C'est là qu'il va passer les 15 dernières années de sa vie, se contentant de peu pour lui-même et partageant son temps entre les visites à ses amis et connaissances et les heures passées dans son atelier de menuiserie où il trouvait sa joie à sculpter des petites statues qu'il distribuait volontiers autour de lui. On lui doit aussi de nombreuses chaises baoulé, comme par exemple celles qui sont dans la chapelle de la maison régionale de Côte d'Ivoire. La maison où il logeait n'avait aucune valeur, mais son atelier était remarquablement pourvu. Heureusement que des voisines attentionnées veillaient un peu sur sa nourriture et sur son linge. Pour lui, l'important n'était pas là ; il aimait rencontrer les gens, parler de leurs problèmes, ou simplement être là avec eux et partager le quotidien de leur vie. Dans ces conditions, on ne voit pas le temps passer. Se rendait-il compte que peu à peu il baissait ? S'il pesait 50 kilos en 1988, il en faisait peut-être 10 de moins en 2012. C'est vrai de dire qu'il n'avait que la peau sur les os. Au début du mois de mai 2012, une chute malencontreuse en sortant de chez lui - il a manqué la petite marche qui menait à sa maison - et le voilà à l'hôpital avec une fracture du bassin et d'un coude. Vite, les docteurs se rendent compte que, maigre comme il est, et à son âge, 86 ans, il ne pourra jamais s'en sortir. De l'hôpital de Nantes où il ne reste que quelques jours pour les premiers soins, il est transféré en ambulance à Montferrier. Il ne s'en remettra pas et meurt quelques jours seulement après son arrivée.
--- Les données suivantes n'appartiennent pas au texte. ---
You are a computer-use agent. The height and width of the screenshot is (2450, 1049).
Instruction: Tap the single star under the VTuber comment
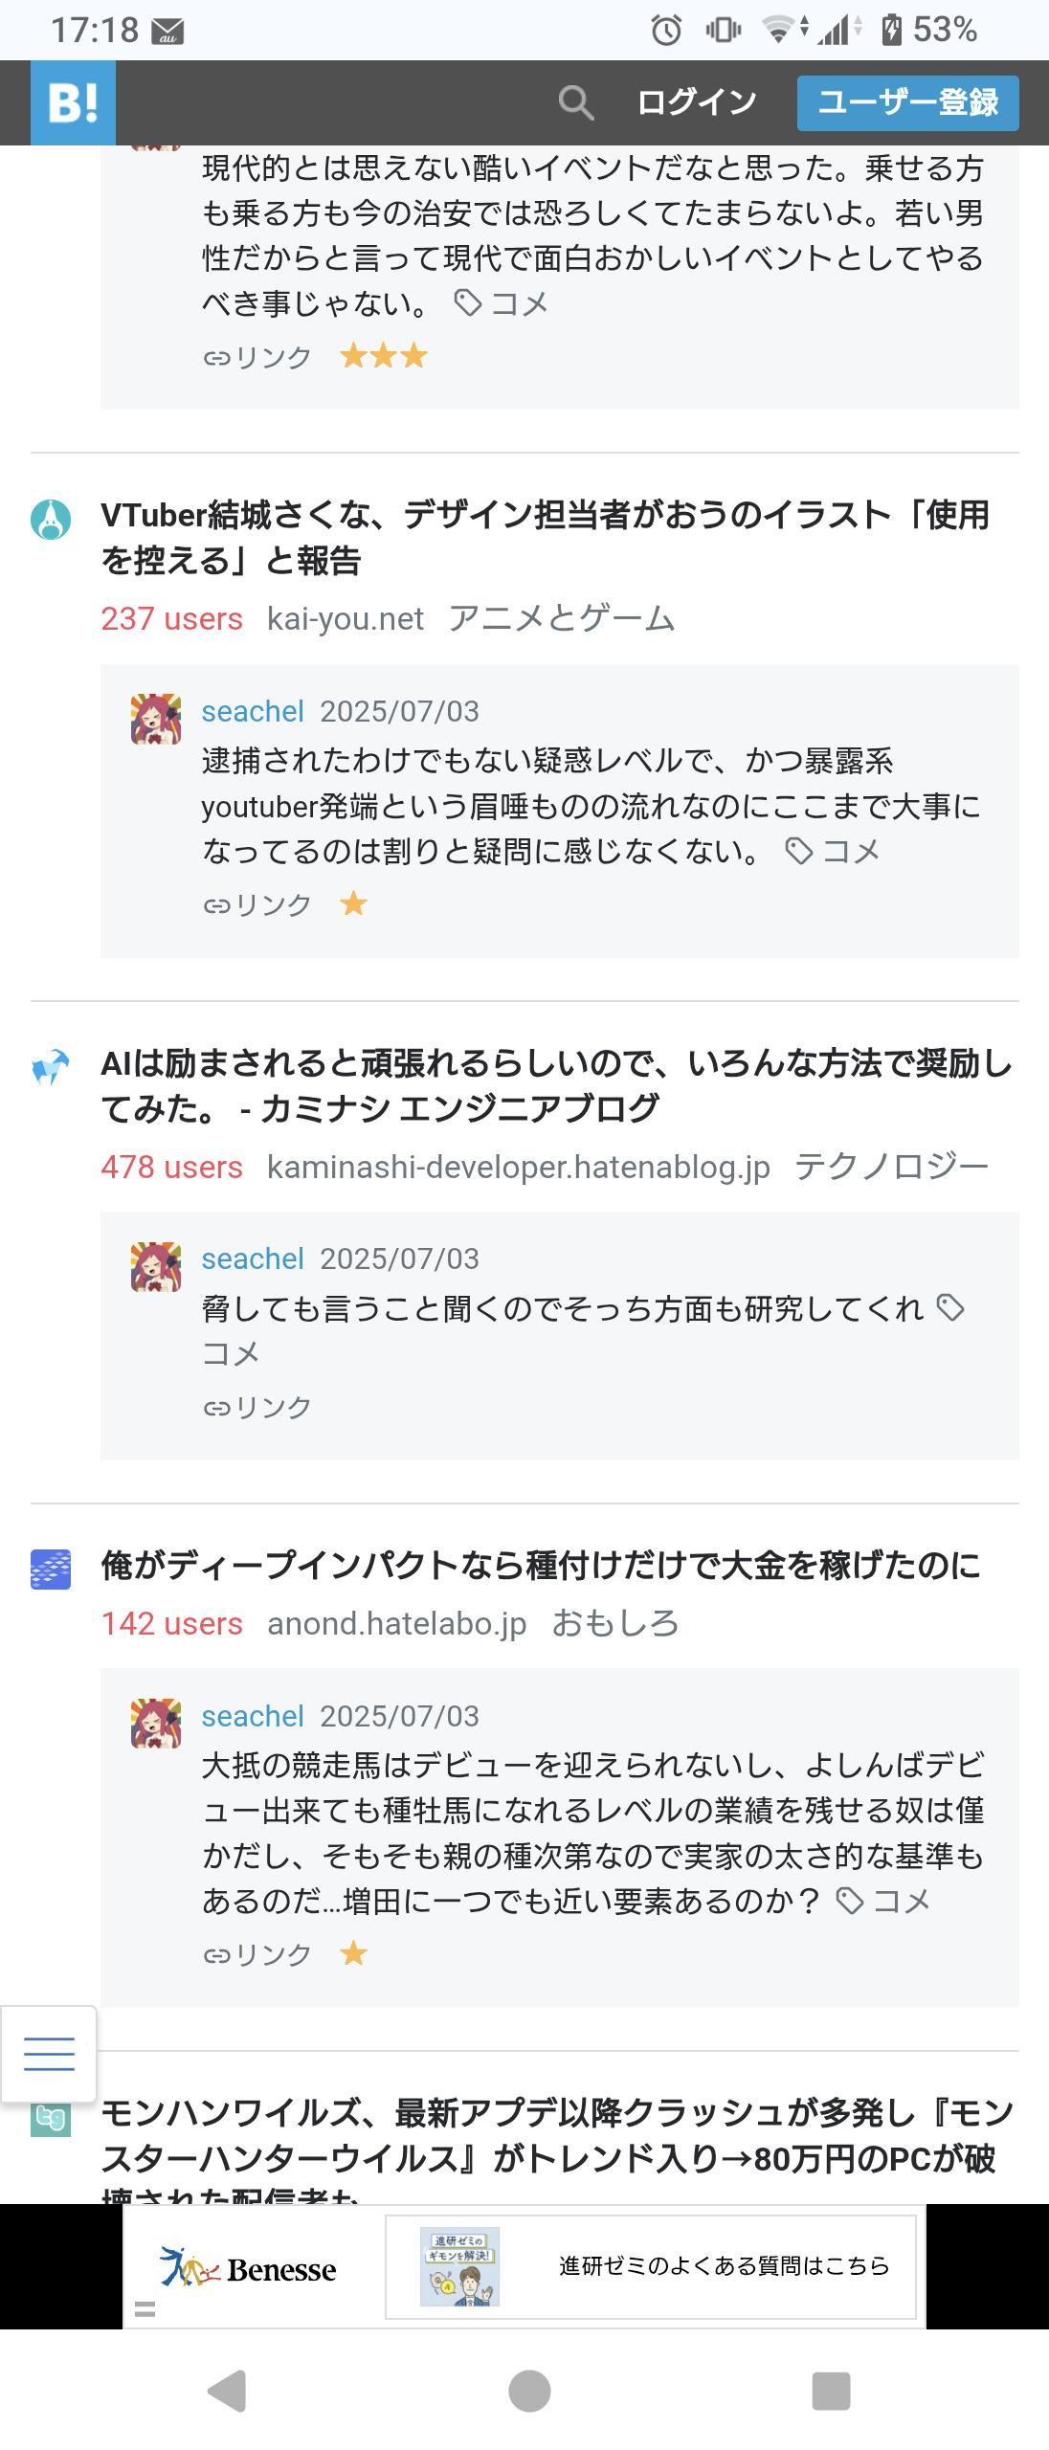tap(354, 903)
Un confrère qui a passé plusieurs années avec lui en mission témoigne : "Il était original dans ses goûts et son comportement. Ce qui cachait tout le reste : un cœur d'or. […] Il s'est toujours souvenu de ses origines. Aussi, en Afrique, il a toujours été entouré d'enfants d'origine modeste, et plein de compréhension pour eux, comme s'il se reconnaissait en eux."